When I tried to explain to a French acquaintance three years ago that it was quite common for West Indians and Pakistanis to support the national cricket teams of their country of origin when on tour in England, she was astonished. She is very, very liberal: but she could not conceive of any State willing to tolerate such ‘State within a State’ attitudes.
So here’s what I think. I expect new immigrants to struggle with British culture, religion, structures, eccentricity and conventions. I don’t see why I should tolerate non-acceptance of that from their children. And I really do not see for a single second why I should be expected to accept their crass ideas about women, free choice, legal exceptions just for them, illiberal religious beliefs, fatwahs, book burnings, shame killings, prostitution, hard work, homosexuality, and insurance fraud.
The police reaction to the mess they helped create has been to indulge in an orgy of spin. Senior officers fall over each other in their dash to complete courses about cultural diversity and underprivileged single mothers. In doing so, they display the same miserable cowardice they showed thirty years ago when bullying suspects on the basis of their skin pigment. Sadly, I find myself coming back to where I started, albeit with an additional degree of congruence: not only are the police just as bad as the racist minority, they are sucking up to the even smaller minority of radical immigrant chancers determined to push the indigenous Brits to the limit. The three groups deserve each other.

> What the task requires
In the commentary on immigration and the police, why was the writer's French acquaintance astonished? Answer in one to three sentences. The records that follow have nothing to do with this.

> Provided information
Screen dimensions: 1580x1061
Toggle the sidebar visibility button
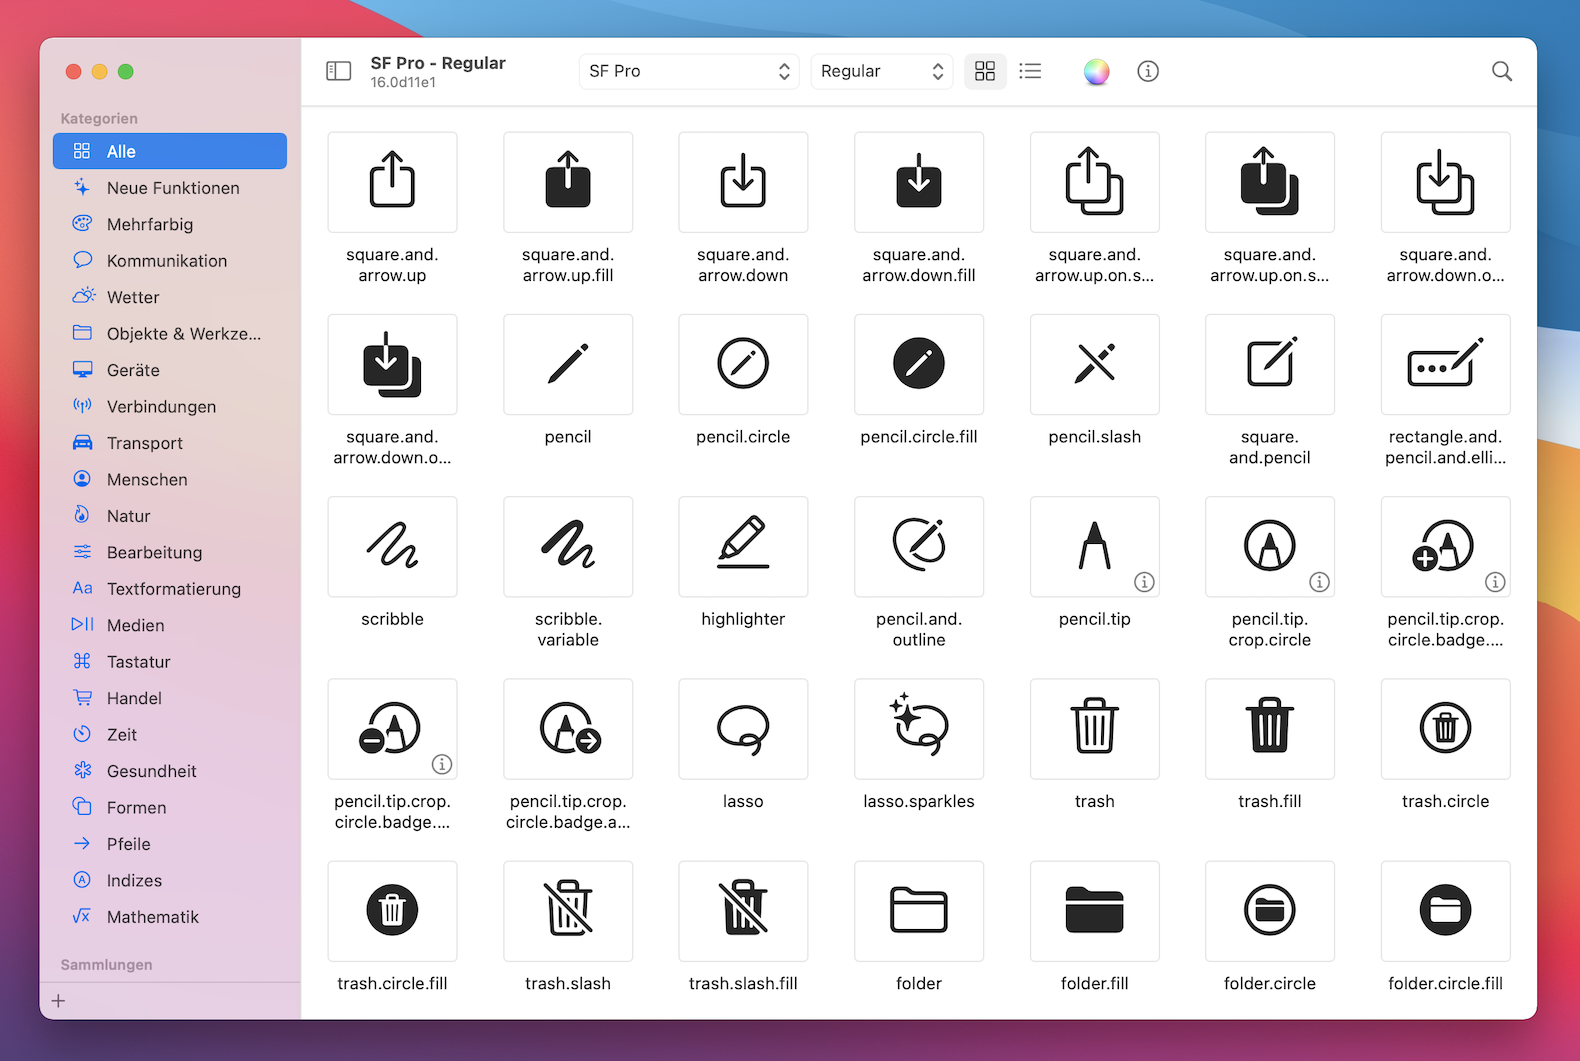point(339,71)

--

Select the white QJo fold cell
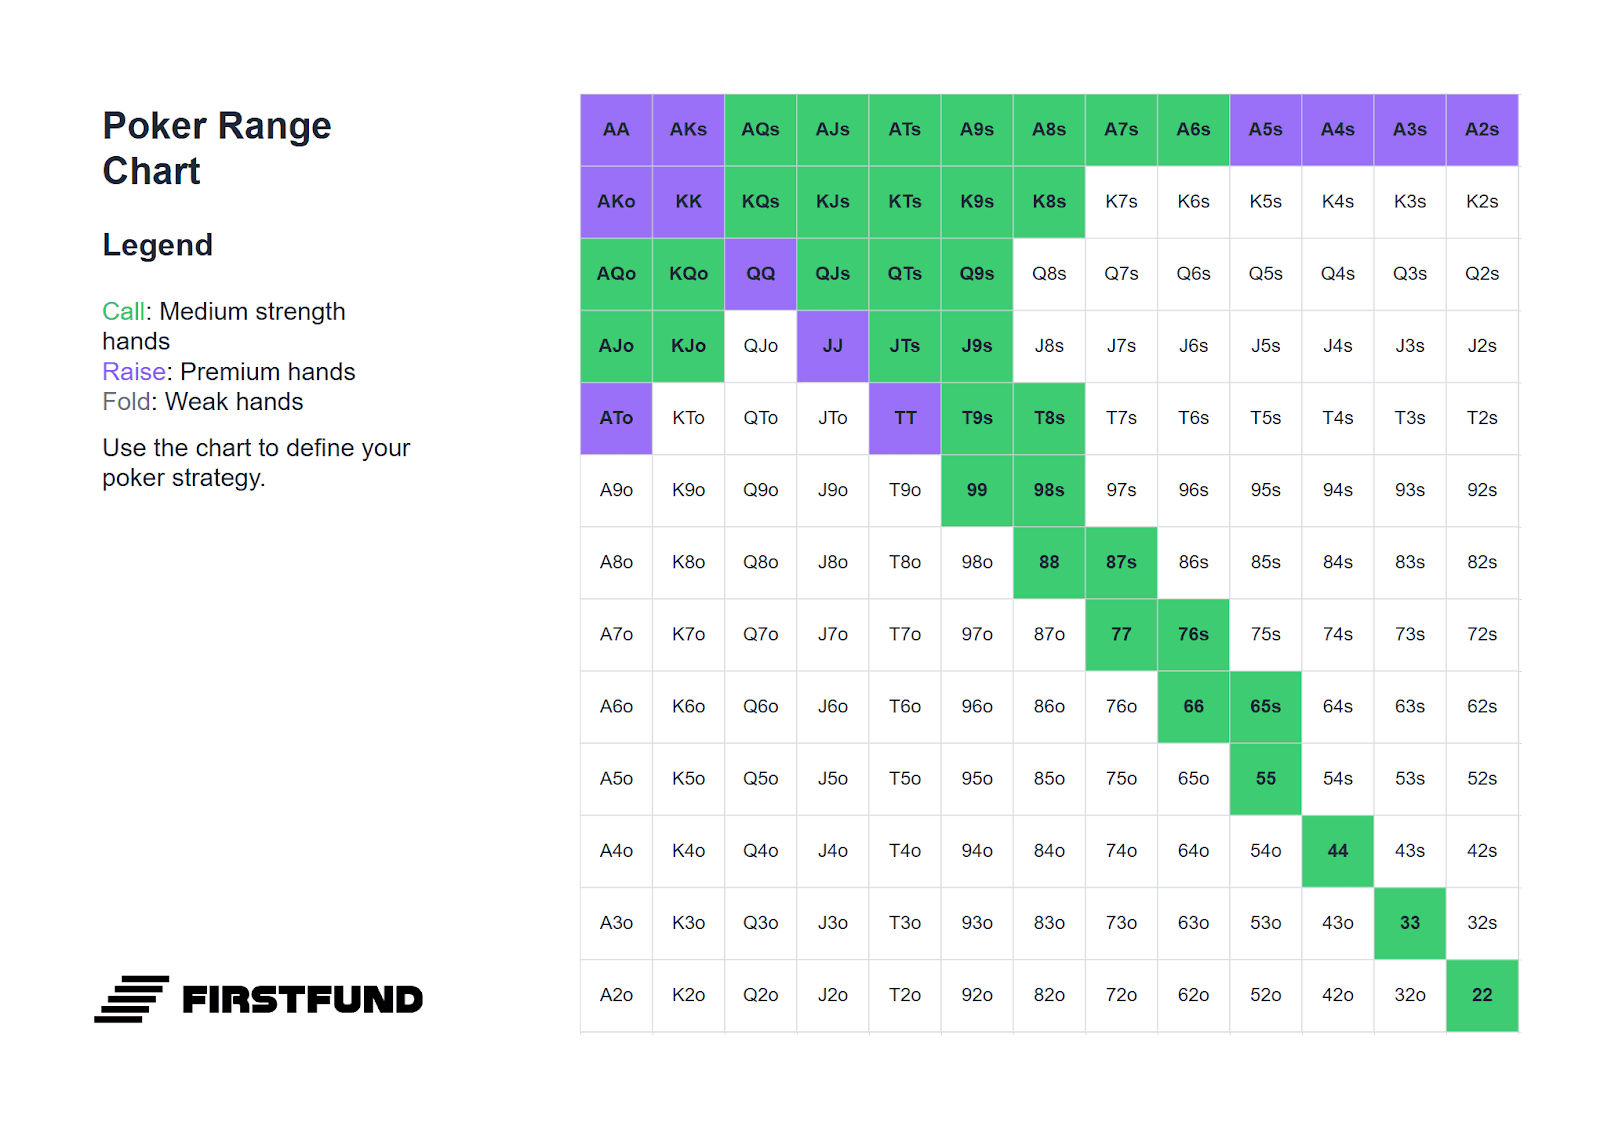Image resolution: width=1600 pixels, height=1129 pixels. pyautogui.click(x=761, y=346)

...

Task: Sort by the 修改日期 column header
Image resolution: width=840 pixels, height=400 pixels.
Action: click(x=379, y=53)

> Task result
She was astonished to hear that West Indians and Pakistanis often supported their home countries' cricket teams on tour in England. Though very liberal, she could not imagine any State willing to put up with such "State within a State" attitudes.